● Description of the task: Would you retype, word for word, only the lines from the one holding "Task: Tap the Psiphon app logo icon" through the final line of the entries below, without the pictures?

** Opening Extracted material block **

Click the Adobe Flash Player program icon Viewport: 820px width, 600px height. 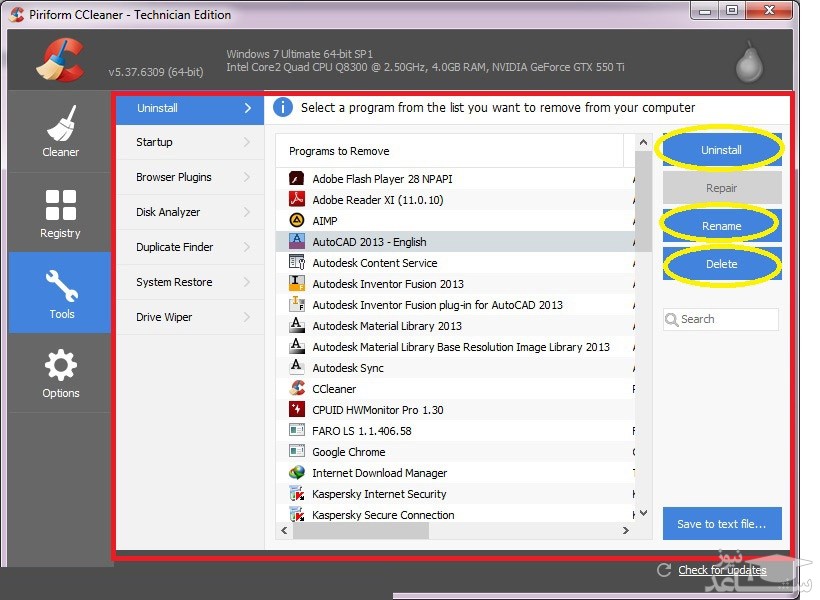[296, 179]
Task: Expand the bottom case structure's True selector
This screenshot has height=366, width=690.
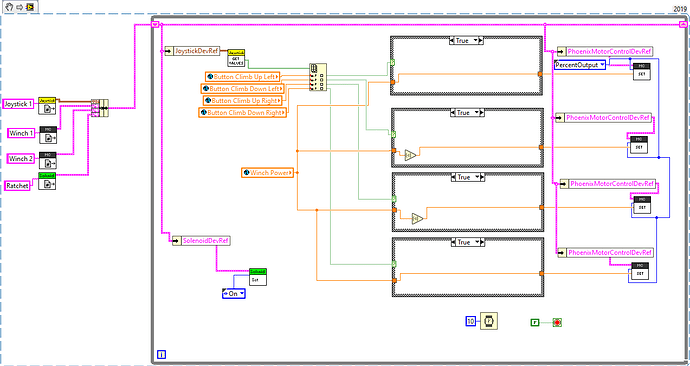Action: (467, 242)
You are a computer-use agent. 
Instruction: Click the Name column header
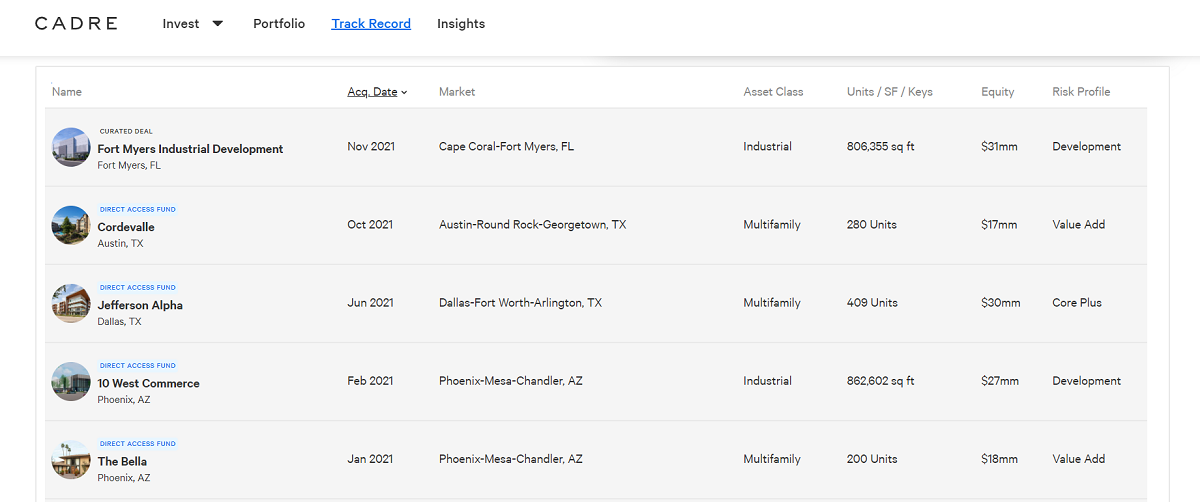click(x=67, y=92)
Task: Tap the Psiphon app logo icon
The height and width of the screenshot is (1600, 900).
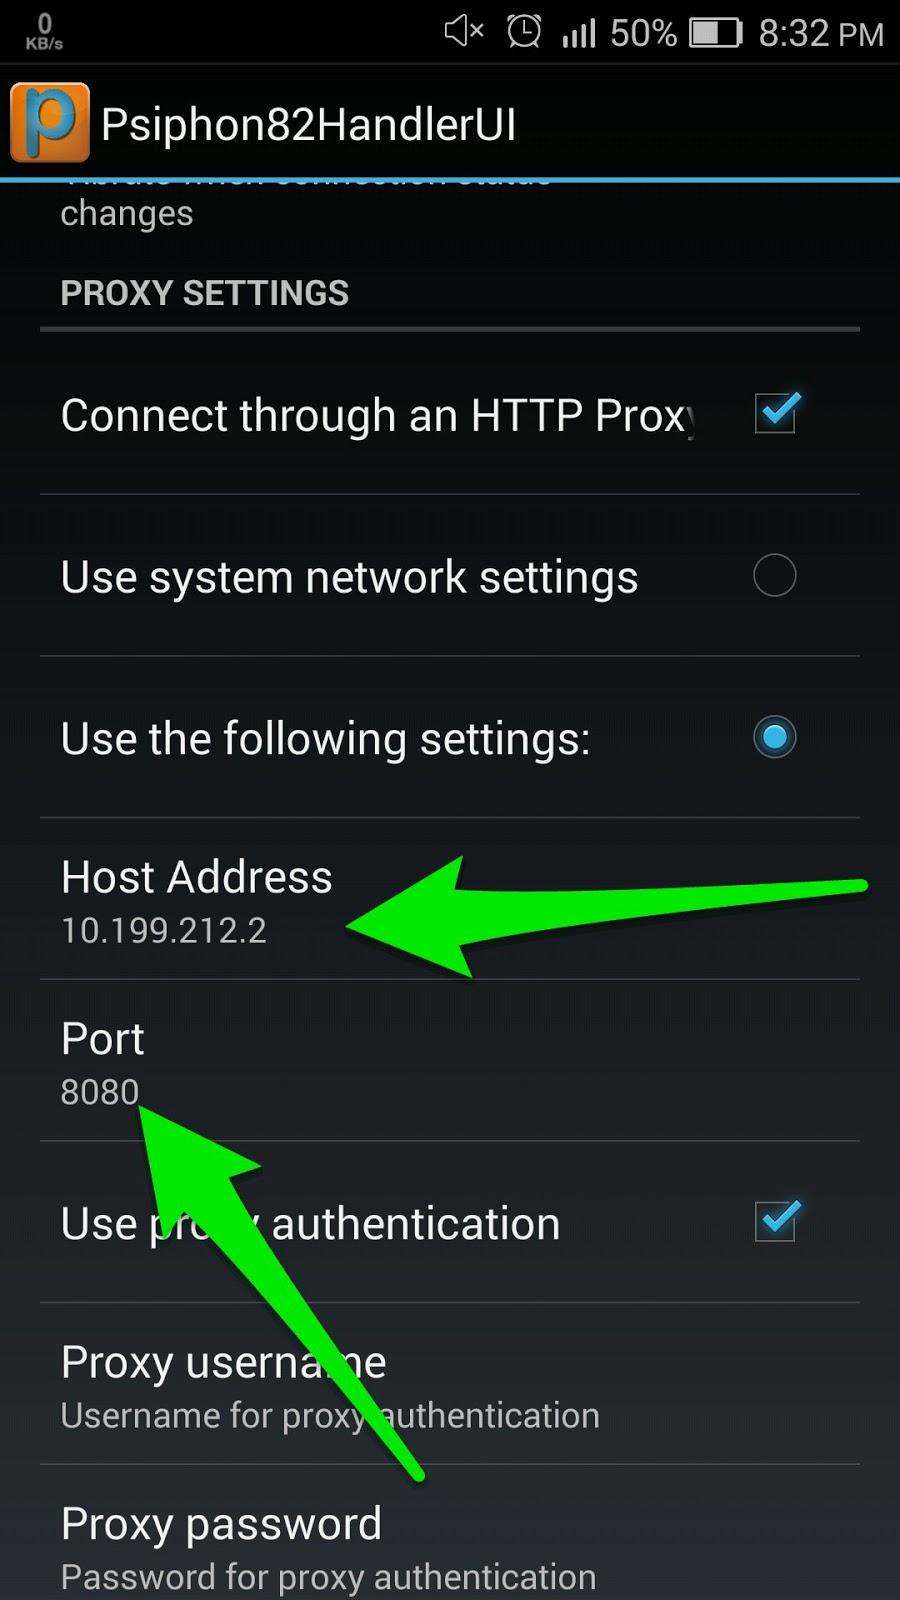Action: tap(50, 123)
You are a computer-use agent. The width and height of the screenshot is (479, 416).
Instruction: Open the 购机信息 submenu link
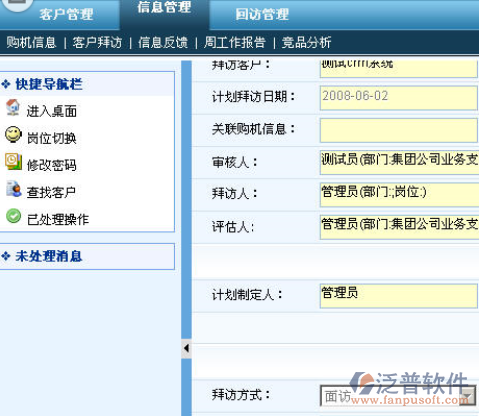(x=31, y=43)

** Closing Extracted material block **

● Answer:
Task: Tap the Psiphon app logo icon
The height and width of the screenshot is (1600, 900).
Action: tap(50, 123)
You are a computer-use agent. The width and height of the screenshot is (479, 416).
Instruction: Open the 购机信息 submenu link
(x=31, y=43)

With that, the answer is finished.